You are spending $2500/month in electricity or $2500/year?

To avoid clipping you need a bigger SE inverter. Probably cheapest to buy Grid Tie SE inverter and then use a different hybrid via AC coupling unless somehow SE has cheap batteries.

I would pause any orders that have not arrived yet, I think you need to wait until you get help analyzing current system & costs before jumping into more stuff.
I pay a load of $225 month and $2500 current in electricity which is more now than I paid before getting solar
 
I doubt the PowMr is listed for grid tie (and no hybrid on the market will be with those batteries) and it seems scary/risky to combine 12V batteries in a size big enough for a house. Did you at least verify that the 12v BMS is tolerant of being built into a 48v pack?

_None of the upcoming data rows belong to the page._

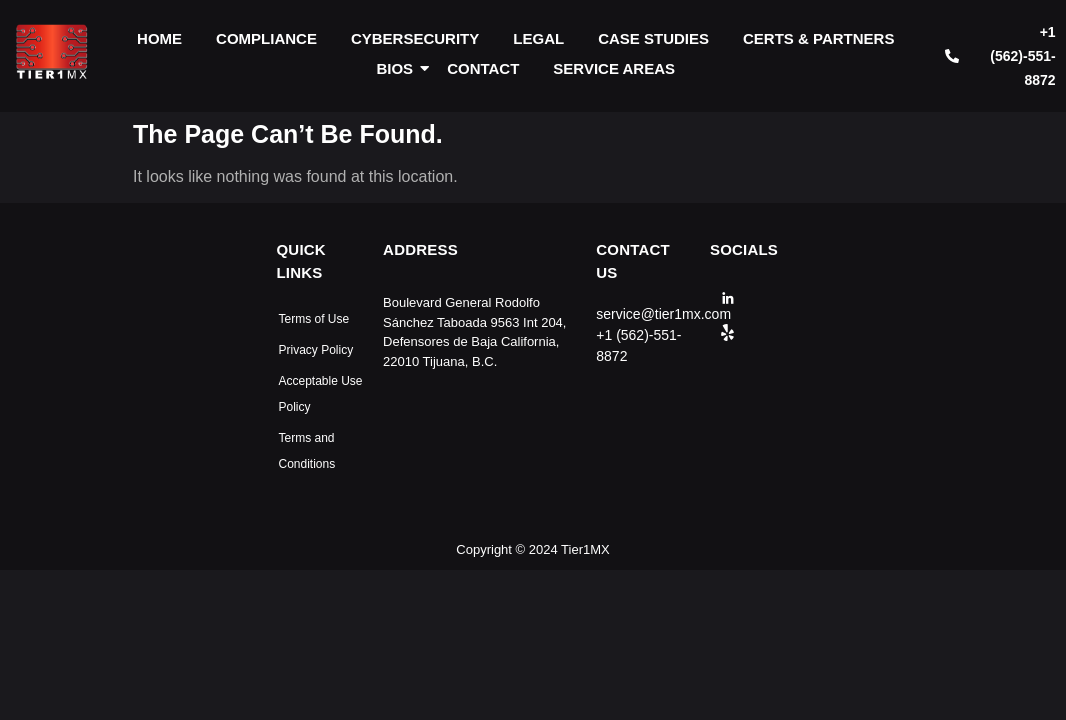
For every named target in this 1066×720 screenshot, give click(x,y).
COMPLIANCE (266, 38)
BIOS (398, 68)
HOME (159, 38)
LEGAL (538, 38)
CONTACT (483, 68)
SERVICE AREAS (614, 68)
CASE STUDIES (653, 38)
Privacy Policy (316, 350)
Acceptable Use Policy (321, 394)
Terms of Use (314, 319)
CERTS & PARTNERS (818, 38)
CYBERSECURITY (415, 38)
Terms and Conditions (307, 451)
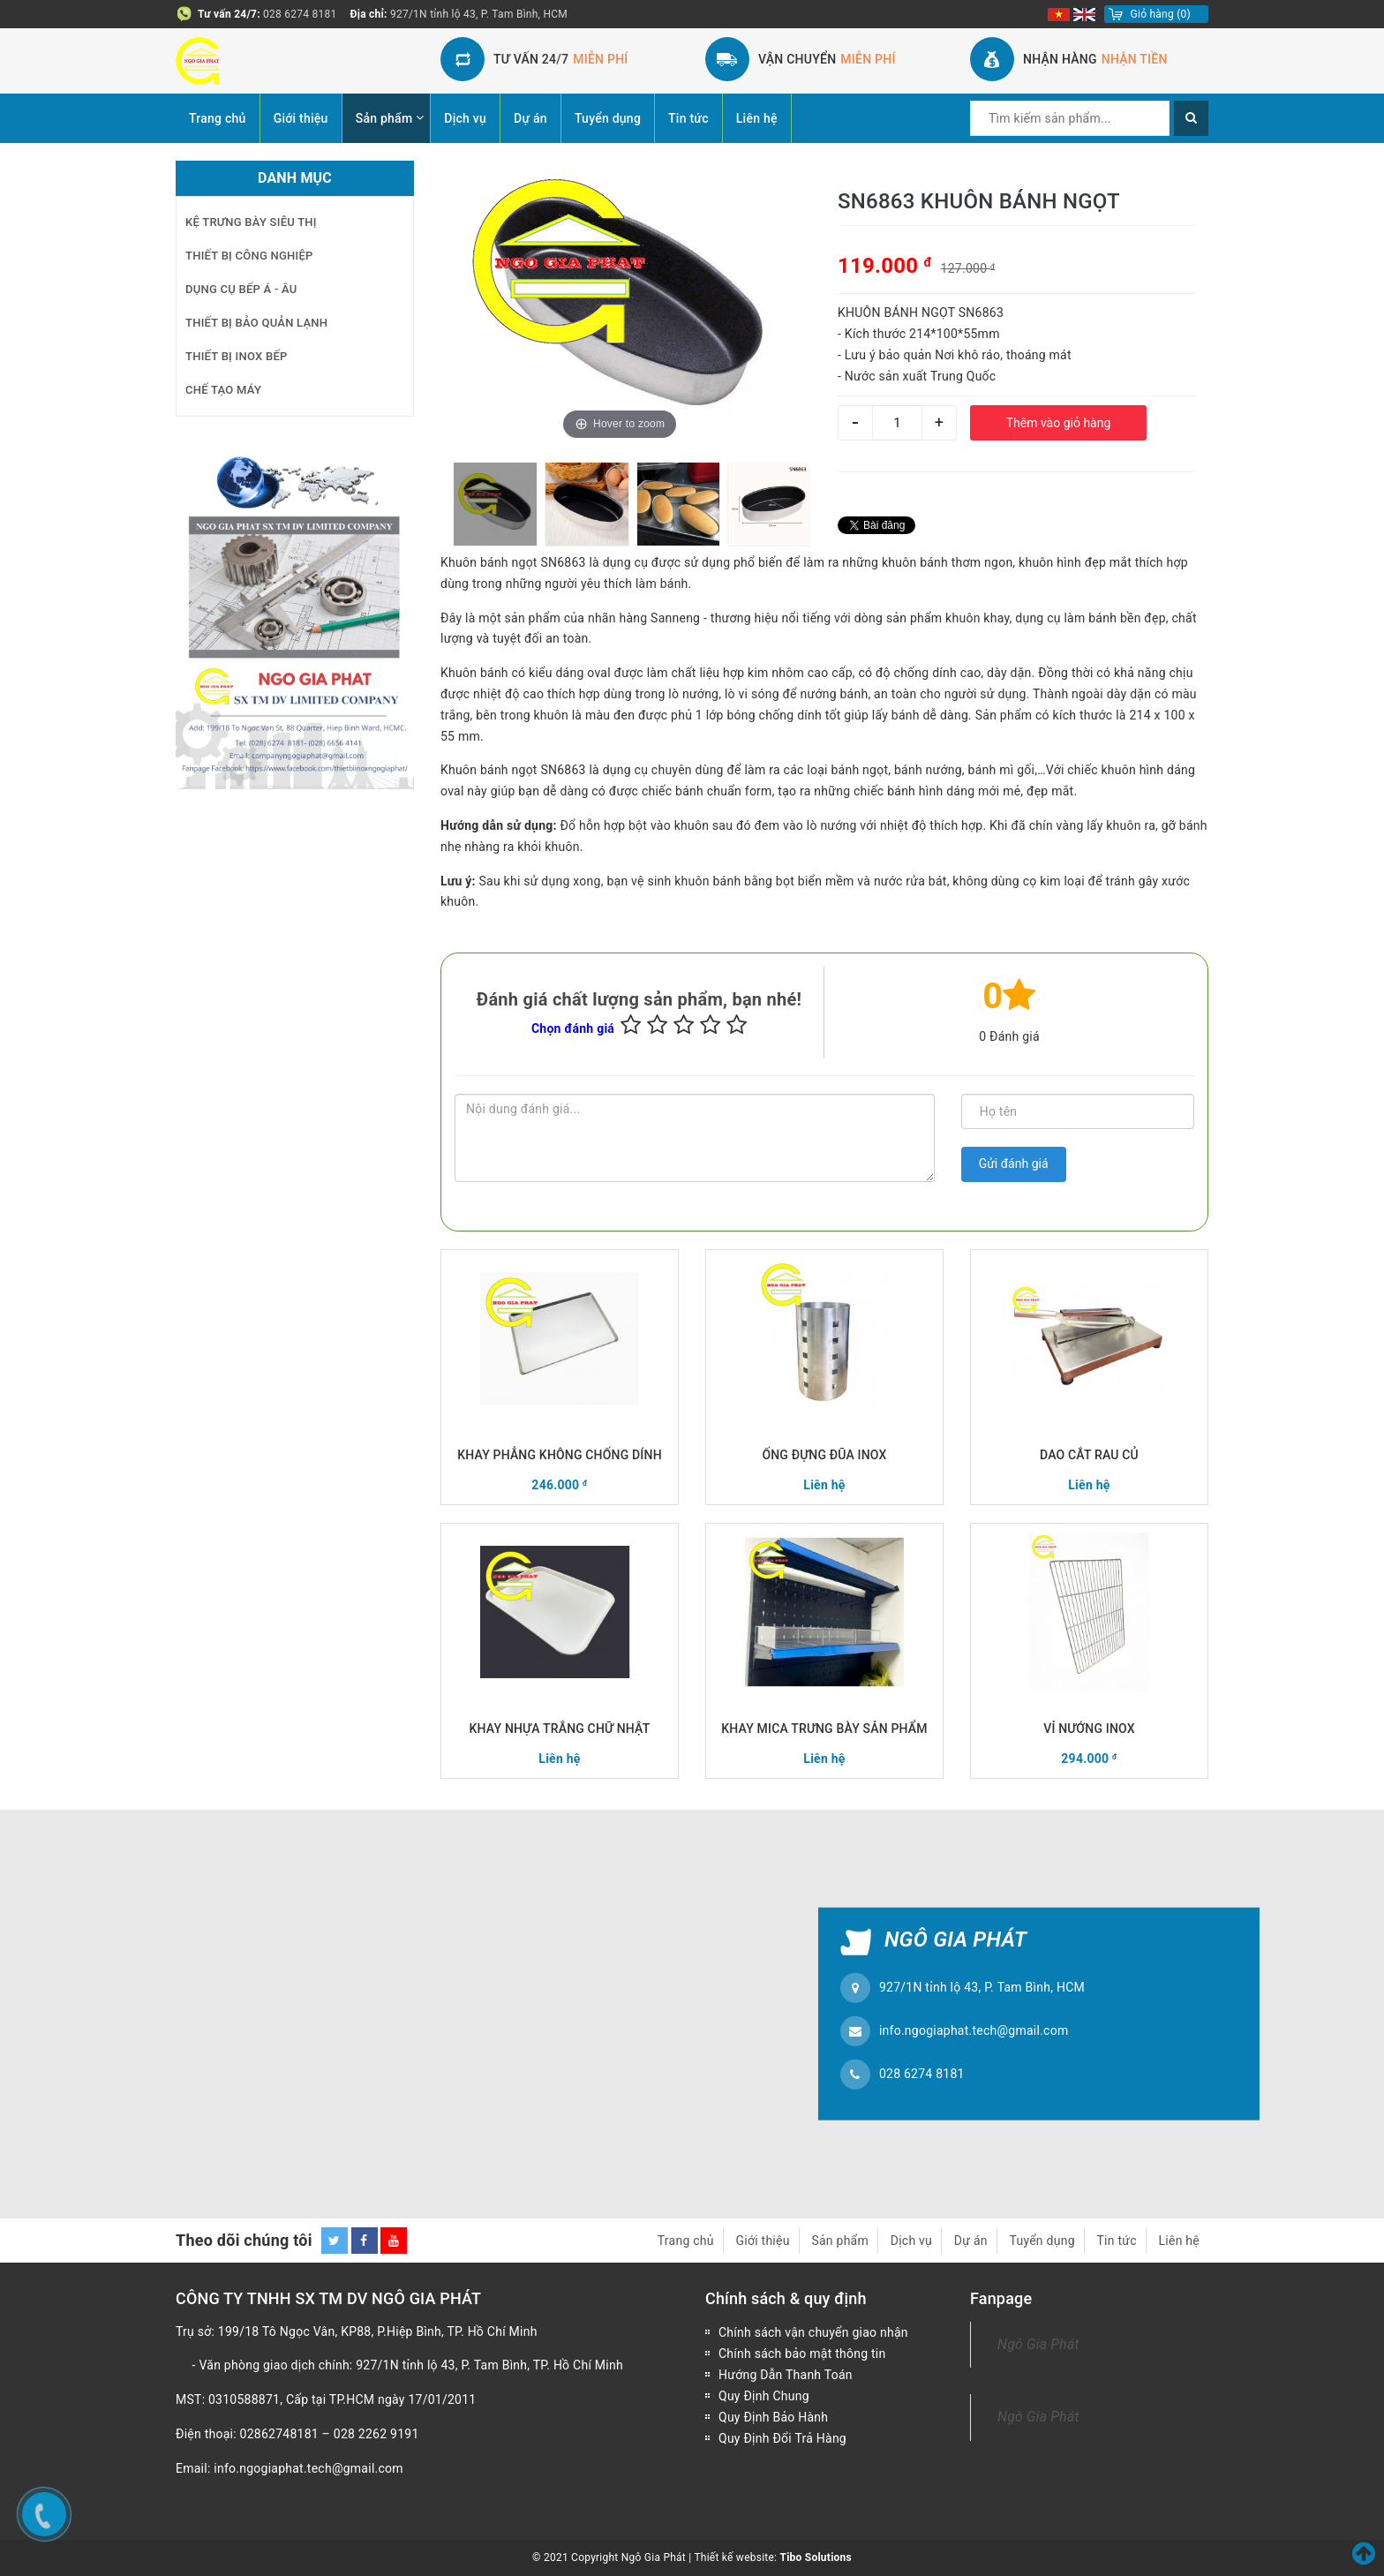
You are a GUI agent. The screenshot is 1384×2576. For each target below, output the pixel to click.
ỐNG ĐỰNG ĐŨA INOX (824, 1455)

You will need to keep using the SE unless you remove the optimizers and replace them with RSD. Forget any discussion out there about the compatibility stuff from SE like unlock Key, they don’t provide it anymore.
 
Ok, the $2000 bill. That raises some red flags around whether your account was properly transitioned to solar (EG smart meter configured for net metering mode or production meter properly installed), and whether that is a regular monthly bill or an annual true up bill. Im sure people would help double check your math and explain the bills if you share those (with personal information blacked out). As well as send the regular and solar rates. Right now I think folks have left or are thinking of leaving the thread because not everything adds up and they prefer to help when the project analysis is known to be reasonably solid.

When they call the PowMr a hybrid, does that include AC coupling and grid forming? It’s not guaranteed and must be verified on each. What is the forum’s experience with this based on your research?

The AC connection from inverter to grid or critical loads panel is among the simpler parts of code and theory to understand, so it isn’t easy to accept that you are at the point where that is all you need help with.